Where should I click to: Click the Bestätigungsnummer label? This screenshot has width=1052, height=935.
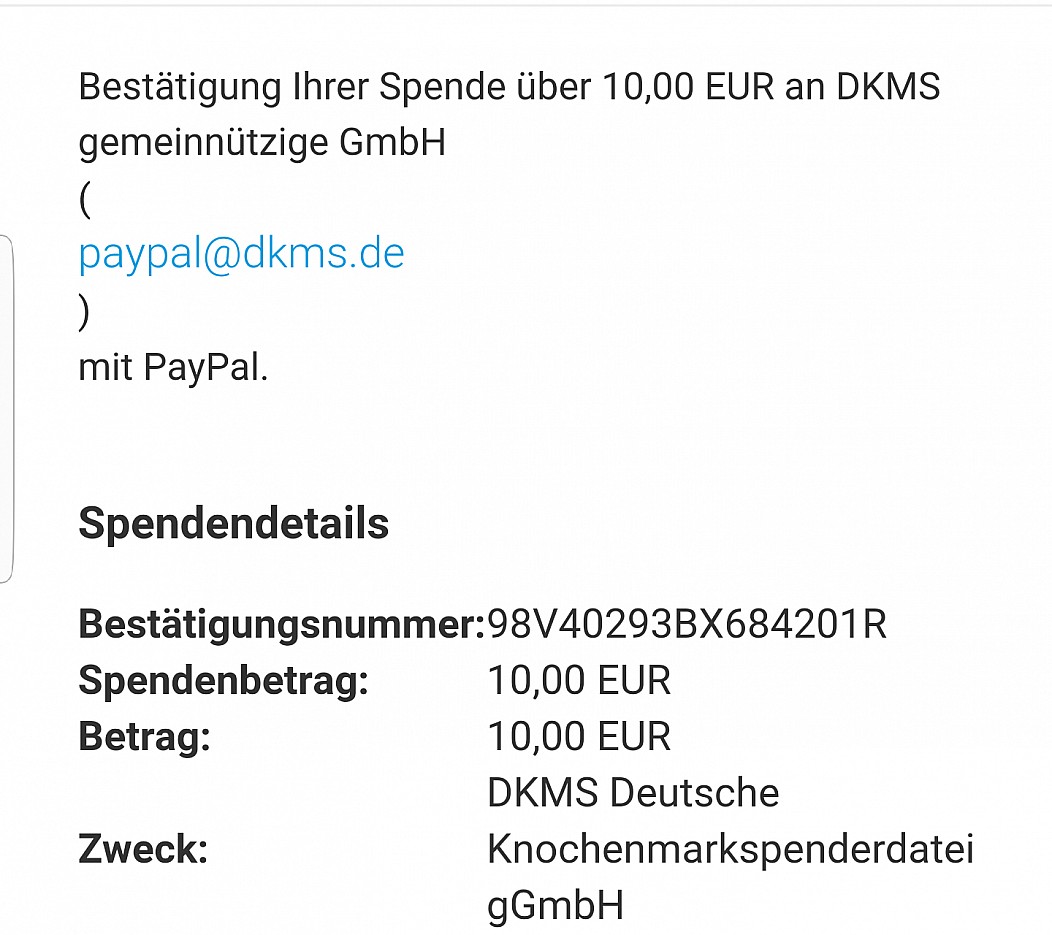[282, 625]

####################

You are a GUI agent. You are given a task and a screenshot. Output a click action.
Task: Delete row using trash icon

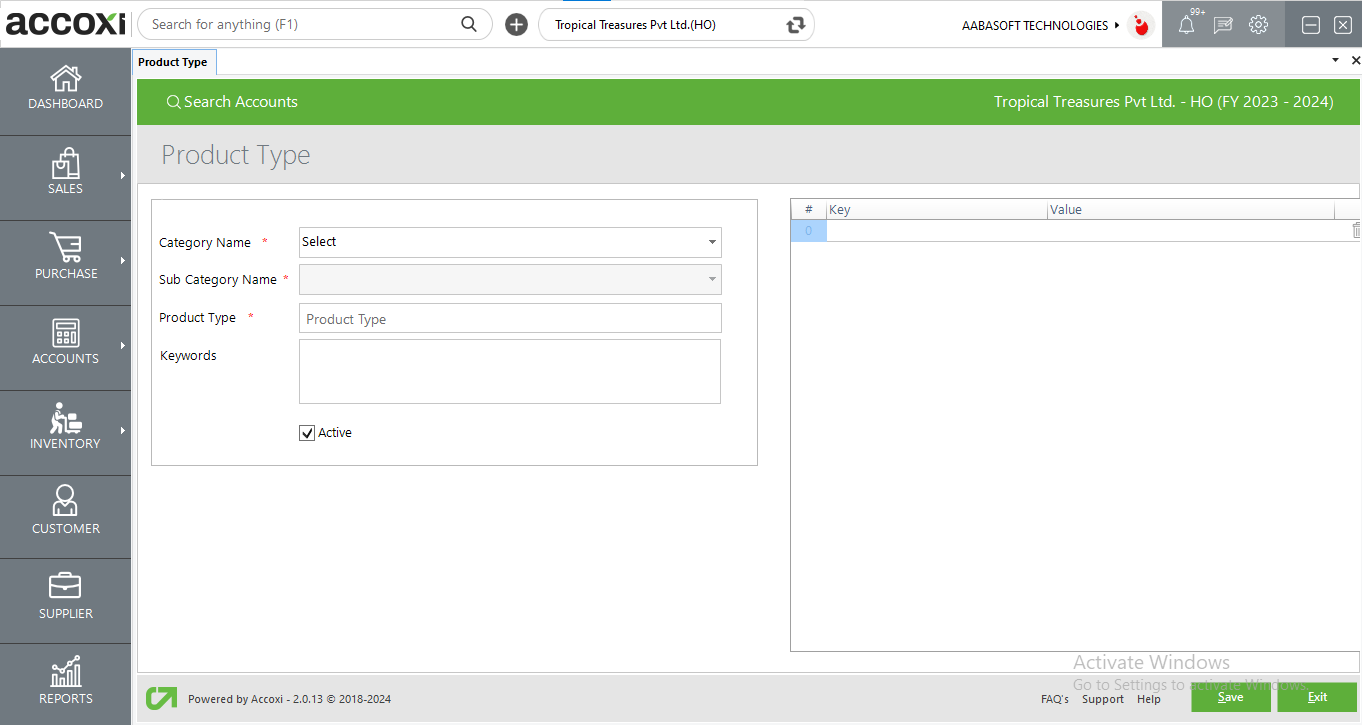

####################

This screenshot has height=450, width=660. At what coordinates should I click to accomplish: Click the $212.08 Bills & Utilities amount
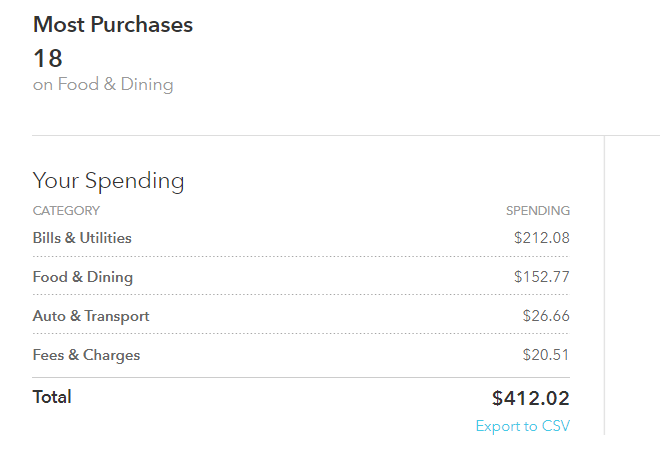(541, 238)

####################

→ WORK ITEM
Reproduce verbatim only the segment of the listing bounded by the line containing "You are a GUI" and the line containing "Task: Delete row using trash icon", with both boundary lines included.

→ WRITTEN SOLUTION
You are a GUI agent. You are given a task and a screenshot. Output a click action.
Task: Delete row using trash icon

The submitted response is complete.